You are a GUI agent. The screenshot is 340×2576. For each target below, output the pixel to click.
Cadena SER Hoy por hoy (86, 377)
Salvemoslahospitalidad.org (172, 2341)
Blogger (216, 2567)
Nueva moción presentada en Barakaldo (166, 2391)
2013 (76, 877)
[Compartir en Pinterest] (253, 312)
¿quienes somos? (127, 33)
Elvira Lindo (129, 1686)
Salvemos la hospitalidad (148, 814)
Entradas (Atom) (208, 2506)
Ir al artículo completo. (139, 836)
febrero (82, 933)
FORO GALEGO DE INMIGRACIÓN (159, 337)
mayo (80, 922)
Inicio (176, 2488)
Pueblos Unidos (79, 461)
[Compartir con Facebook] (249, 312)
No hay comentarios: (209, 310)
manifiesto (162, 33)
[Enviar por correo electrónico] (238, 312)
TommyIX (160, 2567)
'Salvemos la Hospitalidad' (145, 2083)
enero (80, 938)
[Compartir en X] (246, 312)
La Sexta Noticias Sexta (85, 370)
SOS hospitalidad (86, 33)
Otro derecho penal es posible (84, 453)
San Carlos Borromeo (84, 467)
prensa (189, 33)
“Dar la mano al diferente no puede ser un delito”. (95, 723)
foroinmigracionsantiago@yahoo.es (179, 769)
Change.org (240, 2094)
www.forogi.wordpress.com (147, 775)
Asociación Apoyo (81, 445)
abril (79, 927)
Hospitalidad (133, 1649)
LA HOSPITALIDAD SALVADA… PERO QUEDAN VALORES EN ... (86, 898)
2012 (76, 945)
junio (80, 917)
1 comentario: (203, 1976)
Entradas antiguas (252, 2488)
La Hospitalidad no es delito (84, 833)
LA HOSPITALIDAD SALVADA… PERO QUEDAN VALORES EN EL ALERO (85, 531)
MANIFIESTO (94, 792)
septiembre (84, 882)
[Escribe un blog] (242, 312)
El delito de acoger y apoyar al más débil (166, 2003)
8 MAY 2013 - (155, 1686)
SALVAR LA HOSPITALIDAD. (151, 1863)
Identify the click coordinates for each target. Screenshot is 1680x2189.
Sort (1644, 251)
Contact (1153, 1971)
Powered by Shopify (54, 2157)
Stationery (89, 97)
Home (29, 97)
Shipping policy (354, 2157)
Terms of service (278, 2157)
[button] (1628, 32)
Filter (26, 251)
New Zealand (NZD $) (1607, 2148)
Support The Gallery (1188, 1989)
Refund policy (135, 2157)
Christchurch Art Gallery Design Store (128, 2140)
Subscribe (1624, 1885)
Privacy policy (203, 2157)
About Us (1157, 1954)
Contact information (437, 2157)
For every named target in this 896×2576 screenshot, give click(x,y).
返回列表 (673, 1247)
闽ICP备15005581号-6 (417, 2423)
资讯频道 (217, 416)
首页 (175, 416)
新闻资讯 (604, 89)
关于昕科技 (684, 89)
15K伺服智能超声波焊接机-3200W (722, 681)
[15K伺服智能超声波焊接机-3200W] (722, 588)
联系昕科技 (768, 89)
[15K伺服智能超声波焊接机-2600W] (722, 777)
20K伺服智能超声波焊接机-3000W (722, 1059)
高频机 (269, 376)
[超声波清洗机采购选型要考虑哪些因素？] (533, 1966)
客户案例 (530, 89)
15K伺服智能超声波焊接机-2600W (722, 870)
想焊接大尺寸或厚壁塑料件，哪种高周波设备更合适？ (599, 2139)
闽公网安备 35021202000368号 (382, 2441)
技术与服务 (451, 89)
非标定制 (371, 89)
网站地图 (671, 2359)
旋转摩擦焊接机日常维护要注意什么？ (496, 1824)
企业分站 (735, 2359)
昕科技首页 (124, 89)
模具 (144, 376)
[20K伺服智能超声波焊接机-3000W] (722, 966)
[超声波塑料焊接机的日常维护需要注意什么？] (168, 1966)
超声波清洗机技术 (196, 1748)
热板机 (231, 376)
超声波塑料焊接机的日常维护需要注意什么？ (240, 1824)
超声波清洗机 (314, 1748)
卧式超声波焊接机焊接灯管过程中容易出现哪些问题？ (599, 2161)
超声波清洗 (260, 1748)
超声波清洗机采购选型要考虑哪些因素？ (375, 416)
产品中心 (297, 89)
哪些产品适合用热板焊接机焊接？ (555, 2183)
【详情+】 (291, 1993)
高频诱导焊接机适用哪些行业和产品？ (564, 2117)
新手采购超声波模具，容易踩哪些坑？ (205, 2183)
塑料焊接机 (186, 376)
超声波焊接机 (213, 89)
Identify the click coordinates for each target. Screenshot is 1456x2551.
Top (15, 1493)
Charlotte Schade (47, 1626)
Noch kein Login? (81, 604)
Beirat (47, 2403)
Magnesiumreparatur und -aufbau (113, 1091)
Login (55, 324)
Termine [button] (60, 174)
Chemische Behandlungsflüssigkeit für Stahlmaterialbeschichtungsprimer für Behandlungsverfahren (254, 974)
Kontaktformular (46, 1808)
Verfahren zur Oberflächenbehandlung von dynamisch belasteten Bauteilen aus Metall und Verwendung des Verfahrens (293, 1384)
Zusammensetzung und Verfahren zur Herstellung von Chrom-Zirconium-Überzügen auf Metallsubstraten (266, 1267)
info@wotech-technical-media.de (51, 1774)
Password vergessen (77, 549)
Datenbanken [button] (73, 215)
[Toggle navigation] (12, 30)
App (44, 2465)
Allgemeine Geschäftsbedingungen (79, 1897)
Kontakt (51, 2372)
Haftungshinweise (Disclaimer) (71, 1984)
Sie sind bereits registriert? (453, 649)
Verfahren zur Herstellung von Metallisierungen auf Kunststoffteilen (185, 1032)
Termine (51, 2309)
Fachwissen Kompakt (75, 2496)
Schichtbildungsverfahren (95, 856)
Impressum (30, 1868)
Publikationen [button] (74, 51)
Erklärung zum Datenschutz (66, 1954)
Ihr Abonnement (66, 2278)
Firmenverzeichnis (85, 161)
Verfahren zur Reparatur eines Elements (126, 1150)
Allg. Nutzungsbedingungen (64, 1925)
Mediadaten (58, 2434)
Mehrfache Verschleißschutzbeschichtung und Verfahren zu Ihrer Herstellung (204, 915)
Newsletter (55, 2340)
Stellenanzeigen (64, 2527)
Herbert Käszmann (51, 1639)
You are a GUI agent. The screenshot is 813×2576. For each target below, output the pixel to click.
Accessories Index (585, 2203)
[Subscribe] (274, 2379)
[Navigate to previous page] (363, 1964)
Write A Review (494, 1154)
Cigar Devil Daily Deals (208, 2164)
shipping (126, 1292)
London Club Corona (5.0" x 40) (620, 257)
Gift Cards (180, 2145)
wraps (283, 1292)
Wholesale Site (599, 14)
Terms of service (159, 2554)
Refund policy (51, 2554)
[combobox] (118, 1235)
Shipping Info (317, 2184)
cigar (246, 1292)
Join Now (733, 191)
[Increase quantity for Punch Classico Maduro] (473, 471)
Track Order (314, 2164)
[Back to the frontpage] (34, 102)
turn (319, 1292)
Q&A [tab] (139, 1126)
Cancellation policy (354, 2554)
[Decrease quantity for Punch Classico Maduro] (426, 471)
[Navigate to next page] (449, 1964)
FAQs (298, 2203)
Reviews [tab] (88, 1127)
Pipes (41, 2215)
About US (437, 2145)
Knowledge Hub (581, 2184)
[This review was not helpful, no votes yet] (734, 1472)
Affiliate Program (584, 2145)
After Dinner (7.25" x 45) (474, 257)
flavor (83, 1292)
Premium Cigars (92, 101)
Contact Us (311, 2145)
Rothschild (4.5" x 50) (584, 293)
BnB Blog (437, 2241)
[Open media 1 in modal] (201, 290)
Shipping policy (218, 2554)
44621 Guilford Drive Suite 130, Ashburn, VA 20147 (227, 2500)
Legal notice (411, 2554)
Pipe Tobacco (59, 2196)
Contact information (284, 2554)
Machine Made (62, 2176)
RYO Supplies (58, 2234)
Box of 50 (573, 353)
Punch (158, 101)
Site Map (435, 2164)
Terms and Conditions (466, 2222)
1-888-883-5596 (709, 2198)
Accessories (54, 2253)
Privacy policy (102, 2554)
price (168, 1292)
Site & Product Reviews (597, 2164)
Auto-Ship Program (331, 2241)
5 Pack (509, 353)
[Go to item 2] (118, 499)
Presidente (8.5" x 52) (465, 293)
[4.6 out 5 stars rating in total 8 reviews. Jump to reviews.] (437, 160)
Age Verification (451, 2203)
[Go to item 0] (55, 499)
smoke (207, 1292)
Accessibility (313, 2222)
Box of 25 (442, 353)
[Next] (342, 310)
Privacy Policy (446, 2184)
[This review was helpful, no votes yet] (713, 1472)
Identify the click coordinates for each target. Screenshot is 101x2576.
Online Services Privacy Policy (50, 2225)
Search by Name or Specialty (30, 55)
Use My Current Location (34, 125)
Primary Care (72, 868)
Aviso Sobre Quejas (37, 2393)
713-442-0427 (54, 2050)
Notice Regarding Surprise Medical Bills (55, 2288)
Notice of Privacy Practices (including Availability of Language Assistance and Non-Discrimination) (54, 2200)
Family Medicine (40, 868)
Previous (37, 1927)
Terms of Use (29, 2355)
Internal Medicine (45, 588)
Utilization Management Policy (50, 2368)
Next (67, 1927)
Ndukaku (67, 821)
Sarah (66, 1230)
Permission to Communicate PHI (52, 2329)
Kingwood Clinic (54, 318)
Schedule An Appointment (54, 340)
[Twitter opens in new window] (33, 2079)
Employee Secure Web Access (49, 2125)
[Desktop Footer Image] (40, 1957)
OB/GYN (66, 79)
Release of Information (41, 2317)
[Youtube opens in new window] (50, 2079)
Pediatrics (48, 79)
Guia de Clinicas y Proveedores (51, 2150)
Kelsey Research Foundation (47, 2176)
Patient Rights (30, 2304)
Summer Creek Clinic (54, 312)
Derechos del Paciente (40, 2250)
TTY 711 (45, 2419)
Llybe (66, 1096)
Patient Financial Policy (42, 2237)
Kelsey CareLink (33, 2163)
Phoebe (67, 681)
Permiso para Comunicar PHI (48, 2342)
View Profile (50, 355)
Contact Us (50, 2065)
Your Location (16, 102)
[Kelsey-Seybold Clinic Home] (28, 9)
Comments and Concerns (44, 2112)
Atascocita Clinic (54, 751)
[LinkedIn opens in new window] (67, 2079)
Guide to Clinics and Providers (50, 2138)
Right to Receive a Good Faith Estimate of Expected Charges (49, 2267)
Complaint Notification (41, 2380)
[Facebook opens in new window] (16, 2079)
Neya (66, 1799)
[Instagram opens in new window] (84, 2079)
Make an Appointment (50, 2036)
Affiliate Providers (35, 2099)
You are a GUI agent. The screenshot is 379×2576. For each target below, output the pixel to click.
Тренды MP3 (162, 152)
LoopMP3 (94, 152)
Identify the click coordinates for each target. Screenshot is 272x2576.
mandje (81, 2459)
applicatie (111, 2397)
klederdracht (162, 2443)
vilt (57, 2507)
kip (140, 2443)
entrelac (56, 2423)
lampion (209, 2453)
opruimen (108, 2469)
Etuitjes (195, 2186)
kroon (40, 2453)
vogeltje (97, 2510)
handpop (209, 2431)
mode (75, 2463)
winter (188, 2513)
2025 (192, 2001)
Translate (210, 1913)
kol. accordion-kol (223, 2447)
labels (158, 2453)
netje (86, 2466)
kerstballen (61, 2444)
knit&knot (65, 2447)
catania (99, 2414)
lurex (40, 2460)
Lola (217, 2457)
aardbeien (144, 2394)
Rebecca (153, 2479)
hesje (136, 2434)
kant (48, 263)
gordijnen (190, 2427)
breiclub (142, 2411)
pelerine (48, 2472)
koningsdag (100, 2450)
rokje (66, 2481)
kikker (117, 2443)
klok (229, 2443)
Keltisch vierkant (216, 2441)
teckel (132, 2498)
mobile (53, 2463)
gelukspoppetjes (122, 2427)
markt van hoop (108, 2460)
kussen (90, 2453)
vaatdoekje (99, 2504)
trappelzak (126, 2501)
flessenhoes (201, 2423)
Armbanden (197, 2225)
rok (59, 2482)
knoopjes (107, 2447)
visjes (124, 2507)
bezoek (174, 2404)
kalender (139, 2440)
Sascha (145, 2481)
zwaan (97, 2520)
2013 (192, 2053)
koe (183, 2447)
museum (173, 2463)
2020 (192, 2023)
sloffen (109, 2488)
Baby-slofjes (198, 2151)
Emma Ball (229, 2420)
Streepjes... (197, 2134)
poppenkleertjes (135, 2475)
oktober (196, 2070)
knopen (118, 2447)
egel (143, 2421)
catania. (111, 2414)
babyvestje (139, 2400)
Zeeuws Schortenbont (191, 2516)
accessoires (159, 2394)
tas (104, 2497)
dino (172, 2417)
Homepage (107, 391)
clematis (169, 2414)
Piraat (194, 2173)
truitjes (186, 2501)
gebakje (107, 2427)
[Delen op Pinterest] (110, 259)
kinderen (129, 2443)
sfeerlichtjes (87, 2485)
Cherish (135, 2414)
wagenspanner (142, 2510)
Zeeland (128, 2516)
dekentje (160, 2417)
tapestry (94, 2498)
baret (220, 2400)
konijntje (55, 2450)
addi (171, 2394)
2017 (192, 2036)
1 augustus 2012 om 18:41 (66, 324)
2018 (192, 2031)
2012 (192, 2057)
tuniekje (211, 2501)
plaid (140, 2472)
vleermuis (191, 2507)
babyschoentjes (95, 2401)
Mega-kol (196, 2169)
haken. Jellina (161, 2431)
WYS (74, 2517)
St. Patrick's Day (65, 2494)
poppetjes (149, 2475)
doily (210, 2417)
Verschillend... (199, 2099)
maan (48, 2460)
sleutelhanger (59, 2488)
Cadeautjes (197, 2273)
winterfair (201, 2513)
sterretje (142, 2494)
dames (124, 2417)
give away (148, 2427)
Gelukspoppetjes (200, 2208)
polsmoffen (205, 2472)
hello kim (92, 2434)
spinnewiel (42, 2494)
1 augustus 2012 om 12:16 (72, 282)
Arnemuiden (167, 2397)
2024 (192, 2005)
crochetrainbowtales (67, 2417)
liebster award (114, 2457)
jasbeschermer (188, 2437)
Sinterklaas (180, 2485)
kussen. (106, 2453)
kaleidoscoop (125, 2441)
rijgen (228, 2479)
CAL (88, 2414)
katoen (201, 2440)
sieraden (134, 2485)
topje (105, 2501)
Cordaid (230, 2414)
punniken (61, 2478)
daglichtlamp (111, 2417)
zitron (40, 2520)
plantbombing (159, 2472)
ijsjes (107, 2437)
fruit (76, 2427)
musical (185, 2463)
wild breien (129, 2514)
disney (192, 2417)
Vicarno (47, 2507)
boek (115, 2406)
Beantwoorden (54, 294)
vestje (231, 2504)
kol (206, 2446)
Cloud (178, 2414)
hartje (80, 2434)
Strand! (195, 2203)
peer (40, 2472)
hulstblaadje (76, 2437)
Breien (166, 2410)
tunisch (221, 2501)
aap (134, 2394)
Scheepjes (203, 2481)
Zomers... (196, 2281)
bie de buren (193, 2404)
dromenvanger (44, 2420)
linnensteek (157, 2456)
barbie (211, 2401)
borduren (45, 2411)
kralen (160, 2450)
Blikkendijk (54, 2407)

TASK TO COMPLETE: Reproduce exactly, and only, the lines from the start of the entries through the one that contains "[button] (1628, 32)".

TASK RESULT:
You are a GUI agent. The screenshot is 340×2576. For each target below, output the pixel to click.
Cadena SER Hoy por hoy (86, 377)
Salvemoslahospitalidad.org (172, 2341)
Blogger (216, 2567)
Nueva moción presentada en Barakaldo (166, 2391)
2013 (76, 877)
[Compartir en Pinterest] (253, 312)
¿quienes somos? (127, 33)
Elvira Lindo (129, 1686)
Salvemos la hospitalidad (148, 814)
Entradas (Atom) (208, 2506)
Ir al artículo completo. (139, 836)
febrero (82, 933)
FORO GALEGO DE INMIGRACIÓN (159, 337)
mayo (80, 922)
Inicio (176, 2488)
Pueblos Unidos (79, 461)
[Compartir con Facebook] (249, 312)
No hay comentarios: (209, 310)
manifiesto (162, 33)
[Enviar por correo electrónico] (238, 312)
TommyIX (160, 2567)
'Salvemos la Hospitalidad' (145, 2083)
enero (80, 938)
[Compartir en X] (246, 312)
La Sexta Noticias Sexta (85, 370)
SOS hospitalidad (86, 33)
Otro derecho penal es posible (84, 453)
San Carlos Borromeo (84, 467)
prensa (189, 33)
“Dar la mano al diferente no puede ser un delito”. (95, 723)
foroinmigracionsantiago@yahoo.es (179, 769)
Change.org (240, 2094)
www.forogi.wordpress.com (147, 775)
Asociación Apoyo (81, 445)
abril (79, 927)
Hospitalidad (133, 1649)
LA HOSPITALIDAD SALVADA… PERO QUEDAN VALORES EN ... (86, 898)
2012 (76, 945)
junio (80, 917)
1 comentario: (203, 1976)
Entradas antiguas (252, 2488)
La Hospitalidad no es delito (84, 833)
LA HOSPITALIDAD SALVADA… PERO QUEDAN VALORES EN EL ALERO (85, 531)
MANIFIESTO (94, 792)
septiembre (84, 882)
[Escribe un blog] (242, 312)
El delito de acoger y apoyar al más débil (166, 2003)
8 MAY 2013 - (155, 1686)
SALVAR LA HOSPITALIDAD. (151, 1863)
Identify the click coordinates for each target. Screenshot is 1680x2189.
Sort (1644, 251)
Contact (1153, 1971)
Powered by Shopify (54, 2157)
Stationery (89, 97)
Home (29, 97)
Shipping policy (354, 2157)
Terms of service (278, 2157)
[button] (1628, 32)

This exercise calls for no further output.